The training workflow for ComDML is illustrated here:
To get an in-depth understanding of ComDML, watch the presentation from the ICDCS 2024 conference:
The presentation file is available here.
This repository includes the necessary code to replicate experiments and run ComDML on various datasets and models. To run ComDML, ensure you have the following dependencies installed:
- Python
- PyTorch
- NumPy
- torchvision
- pandas
- scikit-learn
- matplotlib
- wandb
To install the required Python packages, you can use pip:
pip install torch torchvision numpy pandas scikit-learn matplotlib wandb
Decentralized Multi-agent Learning (DML) enables collaborative model training while preserving data privacy. However, inherent heterogeneity in agents’ resources may lead to substantial variations in training times, causing straggler effects and resource wastage. To address this, ComDML balances workload among agents through decentralized workload offloading, leveraging local-loss split training. This approach optimizes workload balancing by considering both communication and computation capacities of agents. A dynamic decentralized pairing scheduler efficiently pairs agents and determines optimal offloading amounts. ComDML demonstrates robustness in heterogeneous environments, significantly reducing training time while maintaining model accuracy.

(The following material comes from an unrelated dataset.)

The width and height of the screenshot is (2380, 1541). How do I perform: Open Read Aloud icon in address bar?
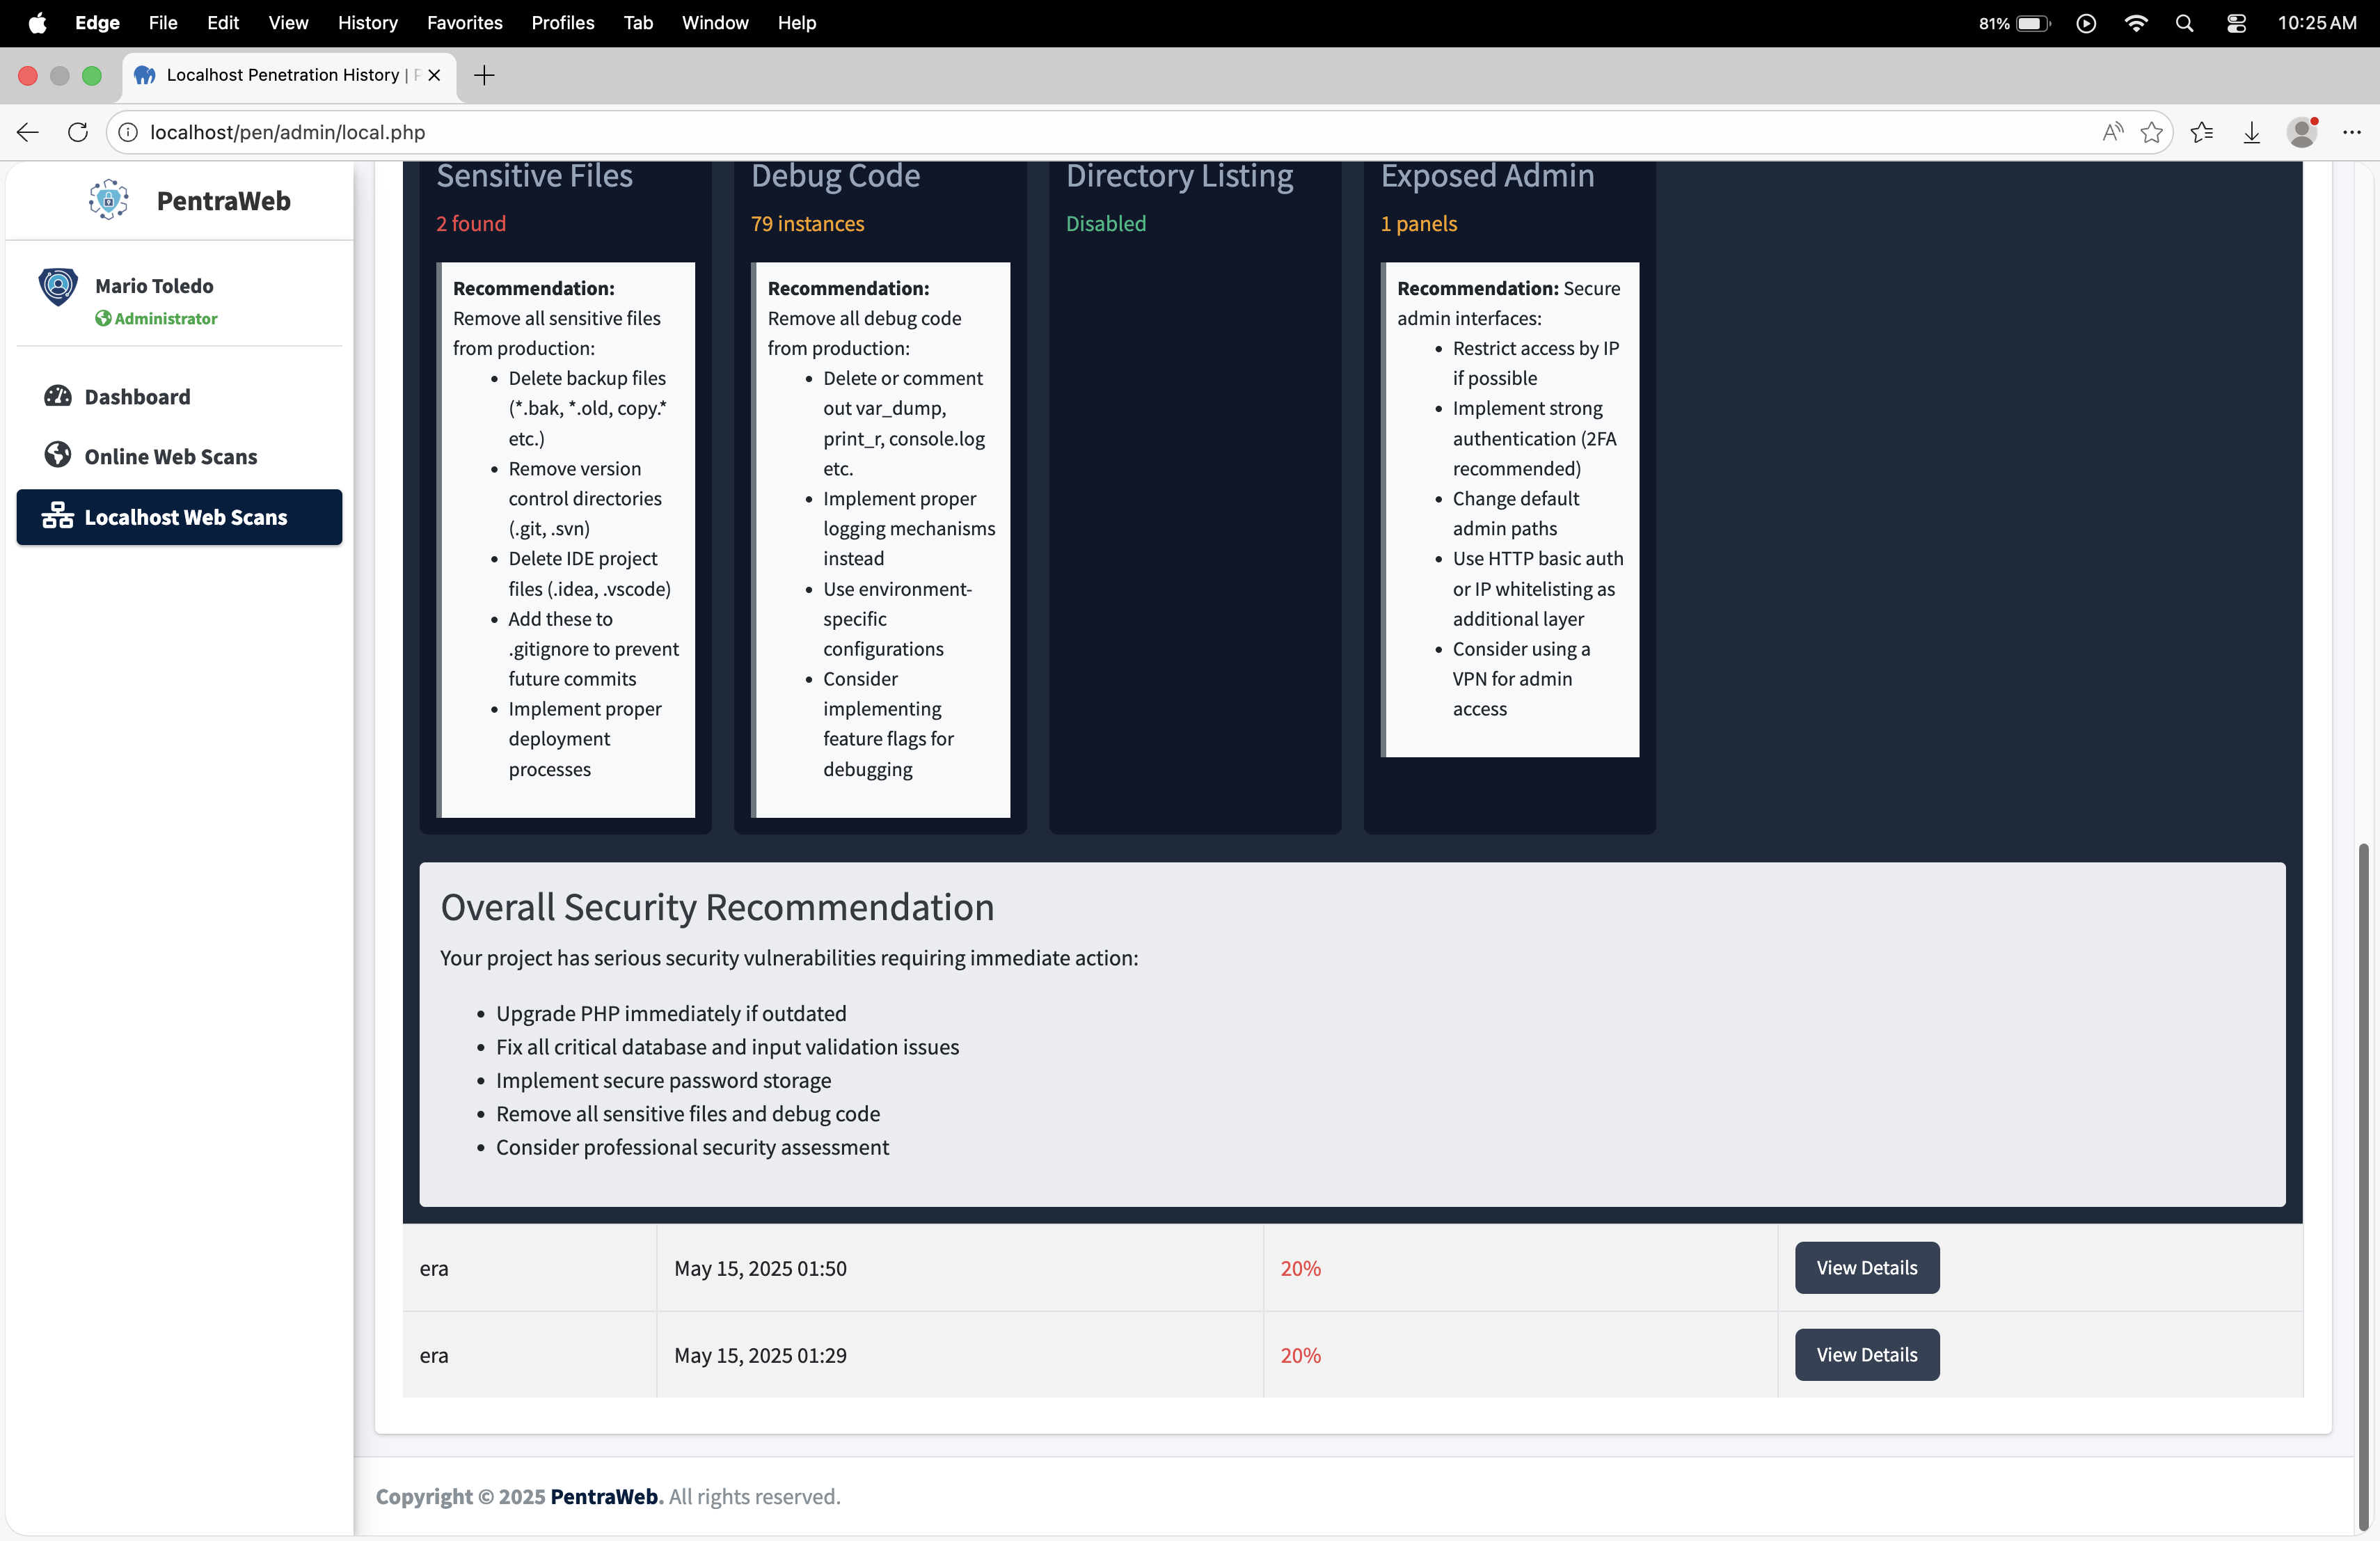[2112, 132]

Effective training of Deep Neural Networks (DNNs) often requires access to vast amounts of data, posing challenges in privacy and communication costs. Federated Learning (FL) algorithms have emerged as a solution, but face challenges in heterogeneous environments. ComDML introduces a decentralized approach, balancing workload to minimize training time. Traditional FL methods rely on a central server, prone to bottlenecks and failures. Decentralized systems offer improved resilience and security. ComDML addresses workload balancing challenges without a central coordinator.
ComDML employs local-loss-based split training to achieve workload balancing in DML systems. This approach allows slower agents to offload part of their workload to faster agents, ensuring efficient utilization of resources. The optimization for workload balancing considers both communication and computation resources, formulated as an integer programming problem. A dynamic decentralized pairing scheduler efficiently pairs agents based on observed capabilities.
To effectively implement workload balancing, ComDML utilizes a dynamic decentralized pairing scheduler. This scheduler pairs agents based on their computation and communication capacities, minimizing overall training time. The training workflow involves split model profiling, agent pairing, and model aggregation, achieving resource optimization with minimal overhead.